Similarly, we will never be able to protect the values of Western societies and defeat Jihadist terror unless we can distinguish morally between those groups who deliberately wreak murder upon innocents and those state forces which, in seeking to prevent such crimes, unintentionally shed blood in so doing. Conservatives have always been clear-sighted in this understanding, from conflicts ranging from Northern Ireland to Israel. The Liberal Democrats, the party of Jenny Tonge and Chris Davies, have a very morally dubious record indeed, often grotesque in their comparisons of the homicide bomber’s calculated evil with the subsequent destruction of the terrorists’ infrastructure.

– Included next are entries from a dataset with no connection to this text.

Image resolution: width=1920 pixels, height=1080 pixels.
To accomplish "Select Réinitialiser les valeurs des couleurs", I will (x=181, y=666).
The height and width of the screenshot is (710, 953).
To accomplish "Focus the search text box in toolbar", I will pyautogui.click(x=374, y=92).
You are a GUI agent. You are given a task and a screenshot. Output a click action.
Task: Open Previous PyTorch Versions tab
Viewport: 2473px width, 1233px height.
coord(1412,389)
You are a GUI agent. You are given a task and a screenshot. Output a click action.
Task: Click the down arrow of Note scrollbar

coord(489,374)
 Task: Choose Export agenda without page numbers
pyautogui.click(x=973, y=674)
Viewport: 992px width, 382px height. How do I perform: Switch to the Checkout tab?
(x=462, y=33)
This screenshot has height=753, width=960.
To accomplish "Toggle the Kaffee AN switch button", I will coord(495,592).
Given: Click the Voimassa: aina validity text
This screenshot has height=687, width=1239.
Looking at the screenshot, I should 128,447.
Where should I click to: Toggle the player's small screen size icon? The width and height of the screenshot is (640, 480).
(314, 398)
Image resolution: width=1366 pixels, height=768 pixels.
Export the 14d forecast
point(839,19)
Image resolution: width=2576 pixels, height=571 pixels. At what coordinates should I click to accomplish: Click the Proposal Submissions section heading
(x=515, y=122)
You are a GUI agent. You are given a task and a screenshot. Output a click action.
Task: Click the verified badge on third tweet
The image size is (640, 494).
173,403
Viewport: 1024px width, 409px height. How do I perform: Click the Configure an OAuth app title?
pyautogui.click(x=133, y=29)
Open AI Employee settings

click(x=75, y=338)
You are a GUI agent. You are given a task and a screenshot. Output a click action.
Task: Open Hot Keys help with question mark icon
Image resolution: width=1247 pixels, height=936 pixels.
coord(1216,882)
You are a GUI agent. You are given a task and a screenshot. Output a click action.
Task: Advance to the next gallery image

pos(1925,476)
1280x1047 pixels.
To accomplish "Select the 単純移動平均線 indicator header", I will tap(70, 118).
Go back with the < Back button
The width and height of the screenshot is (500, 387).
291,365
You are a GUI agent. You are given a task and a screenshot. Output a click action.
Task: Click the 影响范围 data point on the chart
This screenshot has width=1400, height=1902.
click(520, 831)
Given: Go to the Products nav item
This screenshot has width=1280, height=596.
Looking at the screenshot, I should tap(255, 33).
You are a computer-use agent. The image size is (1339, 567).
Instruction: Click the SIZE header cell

Perhaps of more concern to our voters, British cities will not be kept safe from further terrorist attacks unless our government prioritises its support for the police and the intelligence services in searching the properties of those it reasonably suspects of planning atrocities. No public body is immune from criticism and the police will get things wrong; but the Liberal Democrat instinct in recent weeks has been to prioritise the easy cry for the human rights of the suspect, rather than the more important appeal for the human rights of the silent majority to live in a safe society. Plots to blow up airlines and kill thousands are forgotten all too readily by the liberal media; but the cases go on in Woolwich Crown Court; the evidence is uncovered and the juries listen.
When mistakes are made by the police and liberties unfairly infringed, compensation may be appropriate, as may be retrospective inquiries by which to learn lessons. But this responsible approach to government is distinct from the Liberal Democratic position which is (like Respect) to focus exclusively on criticising occasional police failures and never to celebrate their overall effectiveness (and, yes, it is a cause for considerable celebration) in ensuring that, to date, we have not yet suffered another terrorist attack since 7/7 despite numerous attempts. Weakening the police’s powers, or its confidence to use those powers, cannot only undermine the public’s safety – and no amount of hyperbolae from “community leaders”, about living in a “police state”, should let us forget that fact. Only in a truly free and democratic society can you scream such hyperbolic libels and find yourself making headline news.
Furthermore, Conservatives should never abandon their proud record of engaging with all communities and all peoples to build a stronger and fairer society. It is right, particularly, that we become a party actively committed to integrating isolated Muslims into the heart of British society, in contrast to the old, failed dogma of multiculturalism and state-sponsored separateness that is the Liberal Democrats’ preferred approach. But all this is better achieved by Conservatives standing alone with clarity and judgment rather than standing together with those who remain blind to the dangers of appeasement and addicted to the left-liberal pillars of human rights and multiculturalism. In the event of a hung Parliament, we have to put Britain first; and that means keeping the Liberal Democrats out.